=== 阅读文本 ===
内容包括数据结构中树的基本概念,实现与应用,以及二叉树,表达式树,二叉查找树,AVL树,伸展树,B+树,以及Java中HashMap的内部实现结构。
数据结构中树的基本概念
树的预备知识
树的递归方式定义:一棵树是一些节点的集合。这些集合可以是空集,若不是空集,则由称作根的节点r以及0个或者多个非空的(子树)T1,T2,….Tk组成,这些子树中每一棵的根都被来自根r的一条有向的边所连接。
一个树是由N个节点和N-1条边的集合。(每条边都将由某个节点连接到它的父亲,而除去根节点外每一个节点都有一个父亲)
没有儿子的节点称为树叶(叶节点),具有相同父亲节点的节点为兄弟。
从节点n1到nk的路径定义为节点n1,n2,…,nk的一个序列,使得对于1<=i长是为该路径上边的条数,即k-1。在一棵树中从根到每个节点恰好存在一条路径。
对任意节点ni,ni的深度为从根到ni的唯一路径的长。ni的高是从ni到一片树叶的最长路径的长。(不同的书定义不一样,知道这个概念就好) 参考《Data Structures and Algorithm Anylysis in Java》
树的实现
一种简单的实现方式:将每个节点的所有儿子都放在树节点的链表中。
class TreeNode{ Object element; TreeNode firstChild; TreeNode nextSibling; }
其中firstChild(第一个儿子)的链,nextSibling(下一个兄弟)的链。
如上图所示,E有一个链指向第一个儿子(H),也有一个链指向下一个兄弟(F)。

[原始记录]
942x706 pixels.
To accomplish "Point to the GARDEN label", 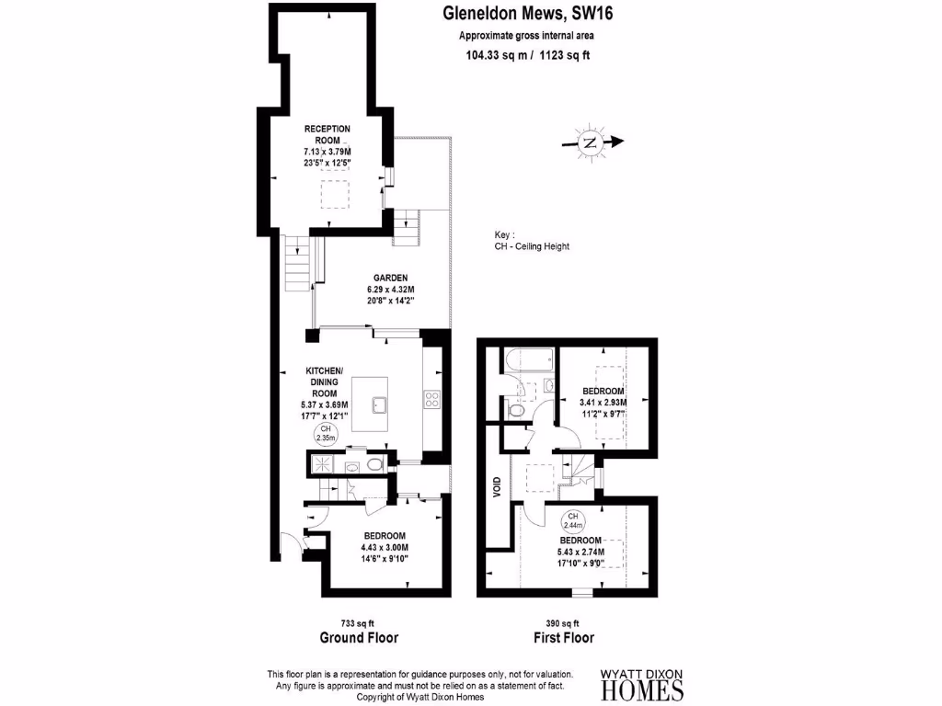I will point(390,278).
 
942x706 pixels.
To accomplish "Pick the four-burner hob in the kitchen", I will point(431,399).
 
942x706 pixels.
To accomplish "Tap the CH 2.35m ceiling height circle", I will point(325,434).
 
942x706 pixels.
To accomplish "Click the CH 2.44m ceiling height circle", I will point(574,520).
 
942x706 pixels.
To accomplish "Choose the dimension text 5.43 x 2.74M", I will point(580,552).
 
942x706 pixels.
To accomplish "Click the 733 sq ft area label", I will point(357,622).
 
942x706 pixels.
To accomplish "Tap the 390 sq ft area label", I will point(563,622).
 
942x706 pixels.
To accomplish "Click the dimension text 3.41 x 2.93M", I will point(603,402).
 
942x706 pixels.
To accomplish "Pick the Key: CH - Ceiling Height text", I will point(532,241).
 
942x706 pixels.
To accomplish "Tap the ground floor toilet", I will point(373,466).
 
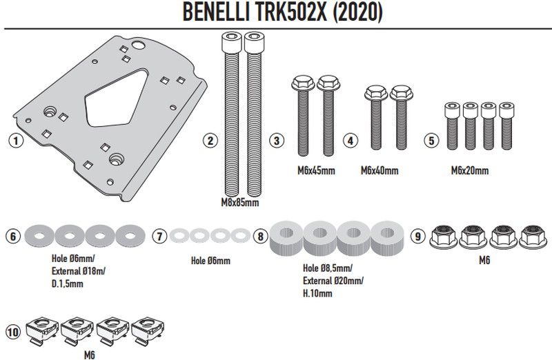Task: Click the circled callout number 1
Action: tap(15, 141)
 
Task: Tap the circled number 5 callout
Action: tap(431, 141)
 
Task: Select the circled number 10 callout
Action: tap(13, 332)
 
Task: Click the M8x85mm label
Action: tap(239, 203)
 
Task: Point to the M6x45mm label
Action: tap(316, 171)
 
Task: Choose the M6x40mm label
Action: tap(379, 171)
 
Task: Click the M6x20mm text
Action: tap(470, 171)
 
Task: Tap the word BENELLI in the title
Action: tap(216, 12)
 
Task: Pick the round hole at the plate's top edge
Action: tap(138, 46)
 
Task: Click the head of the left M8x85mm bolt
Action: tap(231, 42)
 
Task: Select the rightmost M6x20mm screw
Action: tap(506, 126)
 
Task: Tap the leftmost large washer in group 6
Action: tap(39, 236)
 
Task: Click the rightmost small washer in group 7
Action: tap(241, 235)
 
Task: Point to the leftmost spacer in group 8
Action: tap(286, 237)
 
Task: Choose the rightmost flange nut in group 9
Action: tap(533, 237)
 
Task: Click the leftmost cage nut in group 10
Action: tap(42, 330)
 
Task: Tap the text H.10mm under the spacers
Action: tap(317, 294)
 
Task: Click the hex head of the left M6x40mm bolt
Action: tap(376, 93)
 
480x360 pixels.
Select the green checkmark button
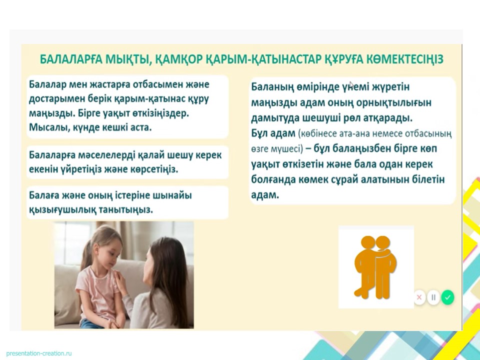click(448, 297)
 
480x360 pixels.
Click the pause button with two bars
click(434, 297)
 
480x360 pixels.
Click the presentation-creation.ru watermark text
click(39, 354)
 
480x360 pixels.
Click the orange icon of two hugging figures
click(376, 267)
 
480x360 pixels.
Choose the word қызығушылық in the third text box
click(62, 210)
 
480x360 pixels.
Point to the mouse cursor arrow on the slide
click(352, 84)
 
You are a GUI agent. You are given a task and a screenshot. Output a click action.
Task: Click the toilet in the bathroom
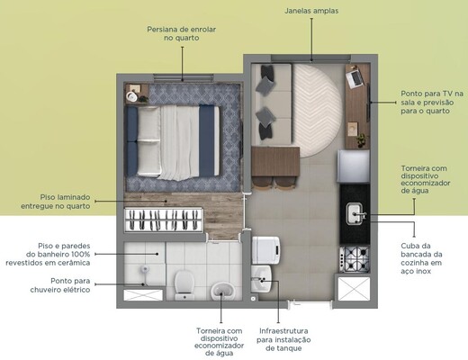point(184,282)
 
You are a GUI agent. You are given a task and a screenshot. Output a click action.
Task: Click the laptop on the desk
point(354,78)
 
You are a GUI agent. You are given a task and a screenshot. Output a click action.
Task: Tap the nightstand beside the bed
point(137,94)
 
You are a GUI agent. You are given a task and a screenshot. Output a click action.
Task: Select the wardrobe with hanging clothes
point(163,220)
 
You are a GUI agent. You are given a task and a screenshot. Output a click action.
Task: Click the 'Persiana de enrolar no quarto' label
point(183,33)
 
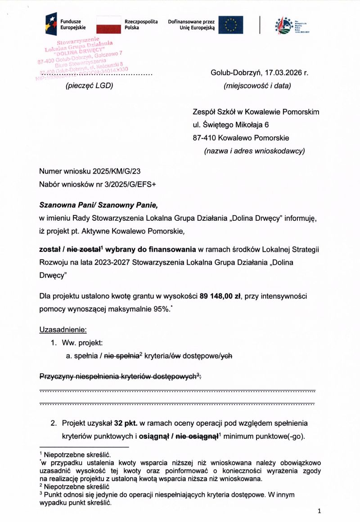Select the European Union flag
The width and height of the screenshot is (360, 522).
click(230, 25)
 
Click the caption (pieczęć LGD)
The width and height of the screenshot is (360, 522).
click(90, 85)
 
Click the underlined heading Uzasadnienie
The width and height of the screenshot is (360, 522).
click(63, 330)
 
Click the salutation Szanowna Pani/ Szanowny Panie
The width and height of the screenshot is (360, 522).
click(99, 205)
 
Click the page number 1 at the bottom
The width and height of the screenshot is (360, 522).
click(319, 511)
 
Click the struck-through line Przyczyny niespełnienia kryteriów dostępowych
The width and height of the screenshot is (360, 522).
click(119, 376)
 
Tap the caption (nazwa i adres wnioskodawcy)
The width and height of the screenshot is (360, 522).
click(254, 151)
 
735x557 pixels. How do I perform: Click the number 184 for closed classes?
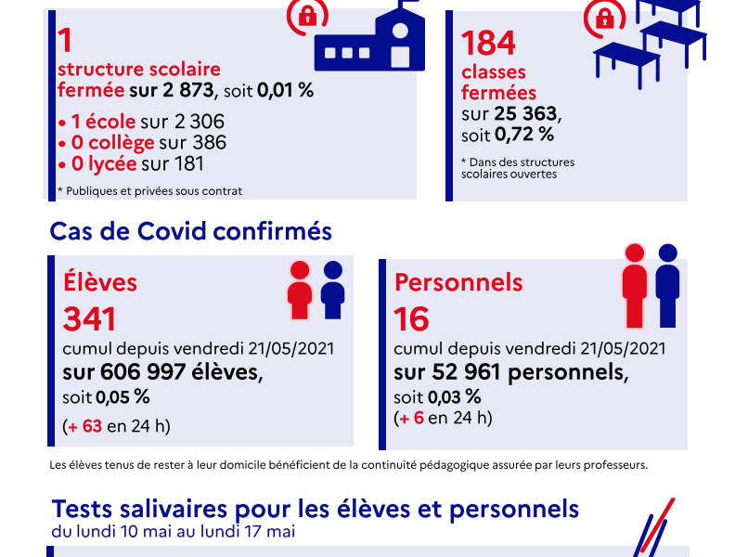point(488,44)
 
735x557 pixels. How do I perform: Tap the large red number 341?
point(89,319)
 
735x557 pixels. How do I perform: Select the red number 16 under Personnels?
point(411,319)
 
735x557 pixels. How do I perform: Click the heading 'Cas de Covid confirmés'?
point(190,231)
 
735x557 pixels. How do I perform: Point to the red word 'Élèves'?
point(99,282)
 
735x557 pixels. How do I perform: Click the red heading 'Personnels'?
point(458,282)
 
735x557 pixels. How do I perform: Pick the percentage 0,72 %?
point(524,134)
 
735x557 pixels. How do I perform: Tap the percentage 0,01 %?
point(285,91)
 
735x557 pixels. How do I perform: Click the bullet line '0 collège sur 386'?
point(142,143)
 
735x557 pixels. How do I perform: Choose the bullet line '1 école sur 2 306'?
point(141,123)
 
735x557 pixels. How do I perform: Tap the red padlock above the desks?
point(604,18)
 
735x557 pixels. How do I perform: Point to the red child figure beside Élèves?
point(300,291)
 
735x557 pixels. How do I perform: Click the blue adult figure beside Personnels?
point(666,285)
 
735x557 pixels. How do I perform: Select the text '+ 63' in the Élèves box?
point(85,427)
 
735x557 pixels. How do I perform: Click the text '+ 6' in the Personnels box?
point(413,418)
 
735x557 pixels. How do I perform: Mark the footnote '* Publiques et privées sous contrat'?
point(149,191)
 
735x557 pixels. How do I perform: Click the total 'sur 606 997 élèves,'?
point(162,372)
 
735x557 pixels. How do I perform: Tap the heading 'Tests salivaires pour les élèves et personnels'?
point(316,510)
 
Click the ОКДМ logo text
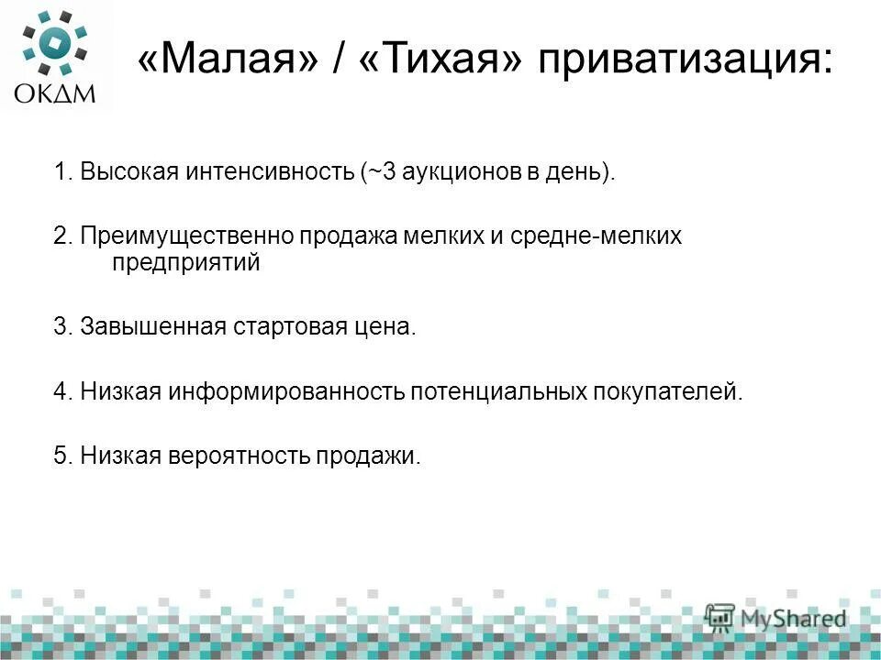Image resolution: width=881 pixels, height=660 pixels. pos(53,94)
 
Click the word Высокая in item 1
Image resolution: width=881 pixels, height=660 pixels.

=== 给定任务 A ===
请原样复述这篇关于树的文章中从"内容包括数据结构中树的基本概"起一直到"没有儿子的节点称为树叶(叶节点),具有相同父亲节点的节点为兄弟。"为止的全部文字。
=== 给定任务 B ===
请根据这篇关于树的文章回答下列问题:
(i) 由N个节点构成的一棵树有多少条边?
(ii) 没有儿子的节点称为什么?
(iii) 在TreeNode类中,指向下一个兄弟的字段名是什么?
=== 给定任务 C ===
请从这篇关于树的文章的最后一句之后续写下一部分。
以上记录取自另一来源。

=== 任务结果 A ===
内容包括数据结构中树的基本概念,实现与应用,以及二叉树,表达式树,二叉查找树,AVL树,伸展树,B+树,以及Java中HashMap的内部实现结构。
数据结构中树的基本概念
树的预备知识
树的递归方式定义:一棵树是一些节点的集合。这些集合可以是空集,若不是空集,则由称作根的节点r以及0个或者多个非空的(子树)T1,T2,….Tk组成,这些子树中每一棵的根都被来自根r的一条有向的边所连接。
一个树是由N个节点和N-1条边的集合。(每条边都将由某个节点连接到它的父亲,而除去根节点外每一个节点都有一个父亲)
没有儿子的节点称为树叶(叶节点),具有相同父亲节点的节点为兄弟。

=== 任务结果 B ===
(i) N-1条。
(ii) 树叶(叶节点)。
(iii) nextSibling。

=== 任务结果 C ===
树的应用
先序遍历:访问根节点;访问根节点的左子树;访问根节点的右子树
一个应用就是列出目录中的所有文件的名字:
private void listAll(int depth) { printName(depth);//Print the name of the object if (isDirectory()) for each file c in thid directory (for each child) c.listAll(depth + 1); } pulic void listAll() { listAll(0); }
后序遍历:访问根节点的左子树;访问根节点的右子树;访问根节点
一个应用就是算出磁盘的大小:
public int size() { int totalSize = sizeOfThisFile(); if (isDirectory()) for each file c in thid directory (for each child) totalSize += c.size(); return totalSize; }
中序遍历:访问根节点的的左子树;访问根节点;访问根节点的右子树。
二叉树
二叉树是一棵树,其中每个节点都不能有多余两个儿子。
class BinaryNode{ Object element; BinaryNode left; BinaryNode right; }
具有N个节点的每一棵二叉树都将需要N+1个null链。(2N(总边树) – (N – 1)(树的边数))
表达式树
表达式树:树叶是操作数(常数或者是变量名),而其他节点为操作符。
对表达式树进行中序遍历就能到了中缀表达式,后序遍历则是后缀表达式。
上图为(a+b*c)+((d*e+f)*g)的表达式树。
构造表达式树
对于一个后缀表达式。如果符号的操作数,则建立一个单节点并将它推入栈中,如果符号的操作数,那么就从栈中弹出两棵树T1和T2(先弹出的为右子树)并形成一棵新的树,该树的根就是操作符。
二叉查找树
使二叉树成为二叉查找树的性质是,对于树中的每个节点X,它的左子树中所有的项的值都小于X,它的右子树中所有项的值都大于X。二叉查找树的平均深度为O(logN)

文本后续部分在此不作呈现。